## 原文节选
★ ★ ★ ★
如果我们读经典、解经典遇到这种情况,我们也要拿出真正的仁者的心态、真正的智者的心态。因为我常常看有一些人,尤其是近代的人对于经典的解释有他自己的意见,然后他去攻击别人的意见,仿佛大家的解释都一定要非同他一样不可;我看这种心态,丧失了一种古风,古人往往不如此。假如你有自己的心得,也是很好的,但是不可执着;我们如果再讲给别人听呢,最好也是用一种商量的态度―所以我们这个课程叫作讲习,昨天讲过了就是一种商量的态度。依照我们这种讲法,是怎么讲都可以的,是如珠走盘,像一颗圆珠在盘子里面走,你不能预先知道这个珠子会走到哪里,但是这个珠子一定不离开这个盘,只要这个珠不走出盘子之外就可以了;这样一来无论怎么讲,我们都在《论语》当中。所以这次我所定的几个题目,都是从哪个题目讲也都可以涵盖的,希望大家在听我讲的时候能跟着我这样思考,“学思并进”,一面学,一面思--这也是我今天所要说的主题。
“学”字我以前常常讲,尤其在一次“论语一百”的夏令营专题演讲,我就讲一个字―“学”,请大家有空自己去看一看这篇讲录。今天对于学这一边我就少讲一点,我就讲这个“思”。学思,最主要是从《论语》这一章―子曰:“学而不思则罔,思而不学则殆”出来的;跟这个比较相近的还有一章,子曰:“吾尝终日不食,终夜不寝,以思无益,不如学也。”这章也是讲学思并进;还有一章是子夏的―子夏曰:“博学而笃志,切问而近思,仁在其中矣。”“博学而笃志”也讲学,“切问而近思”则讲到思。《论语》中学思并举者,大概有这三章。学思并举,本来讲一个“学”字就可以包含,其实整部《论语》以“学”字作开头好像就有这个意思―“子曰:学而时习之”,第一章第一个字就是“学”,而孔子说他自己是“学而不厌”,又,“弟子孰为好学?”孔子说:“有颜回者好学,不幸短命死矣,今也则亡,未闻好学者也。”可见孔门的教育也是以“学”为主,或者说可以用“学”来涵盖,最好的学生是说他好学,可见这个“学”有很深刻的意思。陆象山曾说《论语》不容易读,比如一个“学”字,不知道是什么意思。所谓“学无本领,不易得也”,假如自己的学问没有本领,你没有见到这个《论语》的根本之道,“不易得也”,是把握不到这个“学”的意义的,可见学不容易把握;但仔细想想,《论语》中“学”字的意思好像我们又都能够了解,读经典就有这样的现象,浅可以浅解,似乎也好、也对,深呢,也可以深解,深到无限的意义。从深处讲,我们可以用“学”这个字涵盖《论语》所有的内容,涵盖一切的学问。但是孔子又说“学而不思则罔”,似乎这人生不只是学、你做学问不只是学,还要思;“学而不思”是“罔”的,“罔”,就是惘然,白费。这样说是不是表示思重要呢?思当然重要,但是只有思也不行,“思而不学则殆”。朱熹在这里下过一些注解,“学而不思则罔”,他说:“不求诸心”,学的时候不用心;“不求诸心,则茫然无得”,茫然,就等于是雾蒙蒙一片,茫茫然没有所得。“思而不学则殆”,朱熹将“不学”解释成“不习及此”,他说,不在事上练习,则“危而不安”,光是思还不稳妥,所以应该去学,应该去在事上磨练。当然朱熹的这种解释是比较宽泛的解释。现在我就要把“学而不思则罔”的“思”作一个比较深刻的分析、比较广大的发挥。“学而不思则罔”,刚才说朱熹说学要求诸心,要想一想。有人是不想的,比如说“道听而涂说,德之弃也”,这就是“学而不思”。“道听”,好像听到了一些道理,道也在路上,途也在路上,“道听而涂说”,就是走着走着在路上听到了一个道理,然后再遇到人就说了,还没有回到家,还没有回到家代表还没有从你心中来体会、来判断,就是听了就说、用耳朵来吃东西的所谓耳食之辈;“道听而涂说”,就是“不思"。
★ ★ ★ ★
## 条目摘录

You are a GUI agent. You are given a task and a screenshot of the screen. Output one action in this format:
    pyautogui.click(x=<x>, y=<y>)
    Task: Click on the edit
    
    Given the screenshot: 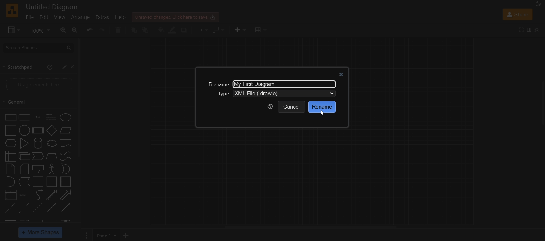 What is the action you would take?
    pyautogui.click(x=64, y=66)
    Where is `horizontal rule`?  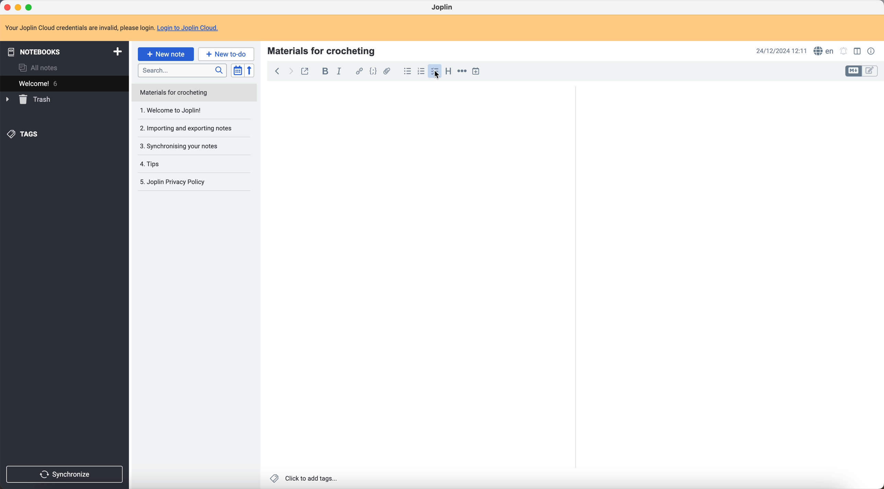
horizontal rule is located at coordinates (461, 72).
★ ★ ★ ★
## 练习题目
(1) 把《论语》学思一文中以“如果我们读经典”开头的那一段改写得更简短，保留主要内容。
(2) 请接着《论语》学思一文的最后一句往下续写。

## 参考答案
(1) 读经典、解经典时，应拿出真正的仁者、智者的心态。讲者常见一些人，尤其是近代人，对经典有了自己的解释便去攻击别人，仿佛别人的解释非同他一样不可；这种心态丧失了古风，古人往往不如此。有自己的心得很好，但不可执着；讲给别人听时，最好用商量的态度，这门课程叫作“讲习”，也是这个意思。依这种讲法，怎么讲都可以，如珠走盘：无法预知圆珠会走到哪里，但它一定不离开盘子，所以无论怎么讲都在《论语》当中。因此所定的几个题目，从哪个讲起都能涵盖。讲者希望听者跟着一起思考，做到“学思并进”，一面学，一面思，这也是当天的主题。

(2)
那怎么思呢?我们人自然有思的能力,是不是?但是你怎么思?就是我们必须要对所学的,就是所知道的、所听到的这些道理,第一点能够扩充出去,扩充出去就是旁通,旁及于其它的道理,这是一种思的方法。第二种思的方法呢,我们可以往上,往上去归属,往上去探索,探索到它的根本之处。如果对于一种道理能够旁及于其它的道理去比较,然后能够跳高一层,使它归属于更根本的道理,这样的思考方式我称为立体型的思考。人一有立体型的思考就不会泛滥,因为一种道理是容易泛滥的。什么叫泛滥呢?我们可以这样想,一个道理它为什么能够被说出来?甚至为什么有那么多人都去信赖?它一定是所谓的持之有故、言之成理,它一定有它可成立的理由。我们可以说一个道理是对的,但对于对的道理我们还要再想:它是不是全部都对?它对得整全不整全?然后还要再看它对得高明不高明?“整全”的意思,就是去考察它的内容广大不广大,“高明”的意思,就是问它是不是天地宇宙人生的根本之道,经过这样的思考,就可以把一个道理定位。所以假如“学”,我们说它是我们学到一种道理,那么“思”,就是我们要把这种道理定位。如果没有定位,那么这种道理是飘忽不定的,飘忽的,甚至是泛滥的,是不能用、惘然的。你虽然知道有这种道理,但是是不切实的、不可用的、是惘然的。
我们且举一些例子来说。比如说最近一百年来我们中华民族遇到了这个所谓的西方文化,这个西学东渐。有一些人他很聪明,他的机缘也很好,他学到了西方文化;西方文化光辉灿烂啊,尤其在这个时代里面啊,引领着世界的潮流。那西方文化对不对呢?我们应该很容易要承认它是对的。不过,我们第一点要想:为什么你承认它是对的?第二点还要想:它是不是代表了一切?用这两种方式来评判一种道理,甚至评判一种文化的系统。